Trump or No Trump, 2024 GOP Field Is Off and Running

AP Photo/Joe Maiorana

Florida Gov. Ron DeSantis is flying high. His re-election campaign announced another huge spike in donations — $10.2 million in May, giving him a total of $124 million for the cycle.

And he’s just getting started.

The governor’s two main Democratic rivals are simply outclassed. Former Republican governor-turned-Democrat Charlie Crist raised $1 million in May for a total of $10.2 million. And Florida Commissioner of Agriculture Nikki Fried raised $302,500 for a total of $6.9 million.

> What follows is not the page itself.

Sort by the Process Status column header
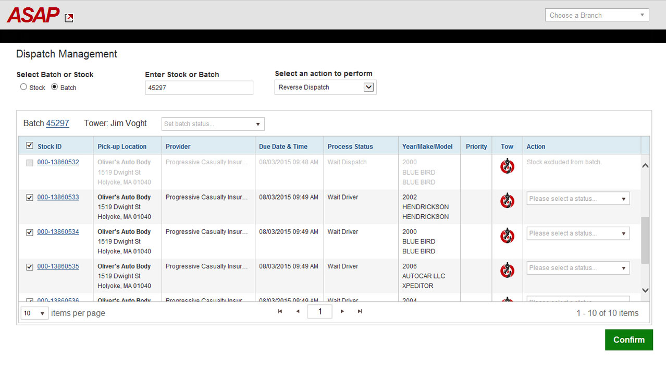Screen dimensions: 666x391 click(350, 146)
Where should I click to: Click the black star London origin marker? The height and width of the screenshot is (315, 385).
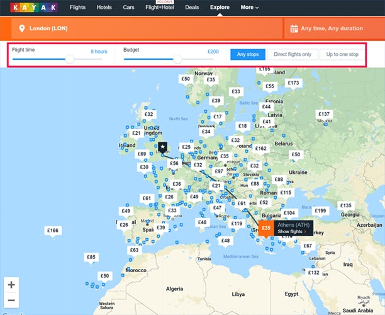[x=163, y=147]
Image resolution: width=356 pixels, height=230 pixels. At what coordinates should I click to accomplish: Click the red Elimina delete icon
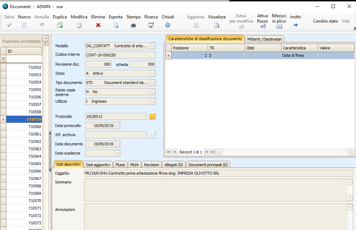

DeSantis’s fundraising haul is significant not only for the governor’s race in Florida but for any potential presidential nomination run as well. He can use any money left over from his re-election campaign in a potential presidential campaign, giving the governor a nice head start going into 2023.

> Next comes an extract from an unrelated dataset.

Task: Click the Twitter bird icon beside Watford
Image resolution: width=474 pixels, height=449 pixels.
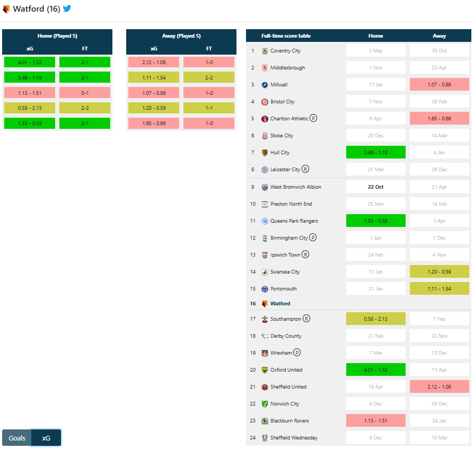Action: coord(67,9)
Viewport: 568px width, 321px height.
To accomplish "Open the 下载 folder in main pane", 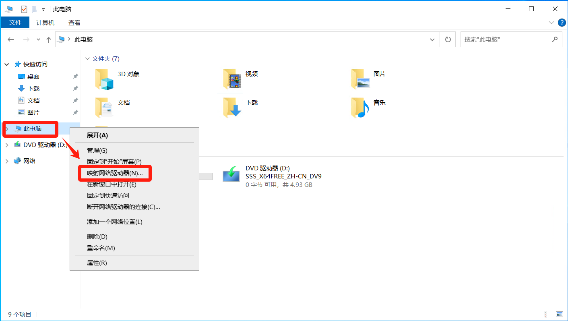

According to the Washington Post, there are at least 15 potential GOP primary candidates, all vying for cash, donors, and attention. As the midterms approach, there’s likely to be a re-establishment of reality for at least a few of those candidates when they realize they have a better chance of winning the lottery than they do winning the Republican nomination for president.

The significance of this early maneuvering among candidates is that there are several of them who will challenge for the grand prize even if Donald Trump runs in 2024. Trump is still the bull elephant in the room, but there are several challengers to his throne who believe they can defeat him.

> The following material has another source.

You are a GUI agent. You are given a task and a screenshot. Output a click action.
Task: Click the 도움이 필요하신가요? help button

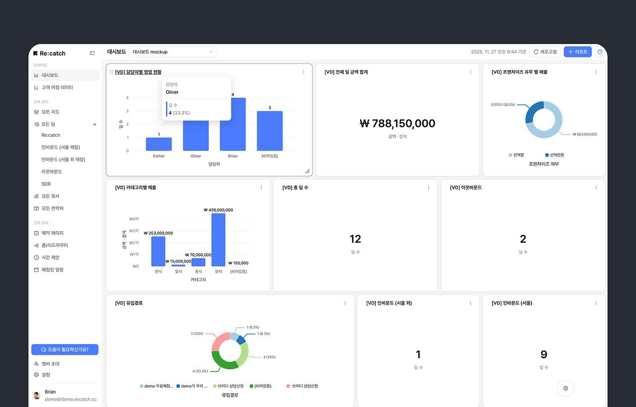(65, 350)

A lot can happen between now and the start of the primary season in January of 2024. But whether it’s a go/no-go for Trump, his potential successors are scrambling for a place at the table and a platform from which to run.

At least six senators have made appearances in Iowa or New Hampshire already, joining former Trump advisers and appointees like Pence, former secretary of state Mike Pompeo and former ambassador to the U.N. Nikki Haley. Nine potential candidates, including former New Jersey governor Chris Christie and Maryland Gov. Larry Hogan, have spoken at the Ronald Reagan Presidential Library, laying out their vision for the future of the party, with Rep. Liz Cheney (R-Wyo.), a prominent Trump critic with a national profile, scheduled to speak there on June 29. Pompeo in particular has been aggressive at working donors and operatives, asking many what he needs to do to win the nomination. Pompeo has told others he would run against Trump, though he has not made a final decision, people who have spoken to him say.

“They are working hard at it, some more than others,” said Ron Kaufman, a Republican National Committee member from Massachusetts, who had a set of potential candidates over to his house in March as part of a fundraiser for the New Hampshire state party. In addition to Cotton, Sens. Ted Cruz (R-Tex.), Tim Scott (R-S.C.) and Rick Scott (R-Fla.) spoke at the event.

Senators always believe that they’re on the fast track to the presidency by being in the Senate. Historically, that’s hogwash. Only John F. Kennedy and Barack Obama managed to win the election to the presidency, leading to the conclusion that running for president as a sitting Senator is an invitation to fail.

So is running against Trump. All the early polling shows Trump lapping the field in the primary states. DeSantis may be neck and neck with Trump in national polling, but it’s still a matter of gathering enough delegates, and in individual states, Trump currently enjoys a huge advantage.

So why are all these Republicans asking for a whipping? The answer is that Trump is vulnerable and the midterm elections will probably show where.

In Iowa, which is expected to host the first Republican caucus in 2024, political power brokers like Bob Vander Plaats, the president of the Family Leader, a Christian conservative group, has been telling people that even if Trump runs there is a good chance of a contested campaign.

“If you come at Trump from the left — say a Mitt Romney approach — I don’t think that would ever work,” he said. “If you came at Trump from the right — more like a Pence or a Pompeo or a Ted Cruz or a DeSantis — then I think people would be willing to listen.”

After visits by Pence and Pompeo in recent months, the Family Leader has invited Fox News Host Tucker Carlson to speak at its annual conference in July.

The Republican Party whales — donors with deep pockets and an outsize influence in primaries — are lining up against Trump. “Republicans think he is declining in relevance and they want someone else,” one adviser close to major Republican donors told the Post. “But people feel like they have to appease him. We are in the appeasement phase.”

Being in a defensive crouch is not the best way to attack or defend oneself when the opposition is looking to chop off its head. The J6 Committee won’t destroy Trump. But they could force the GOP to spend time and effort defending him. That’s not a good look for the Republican Party.

Hopefully, Republicans will find a way to finesse the Trump question. Either he’ll be the nominee, or they will have figured out how to respond to attacks on him and the party he still leads.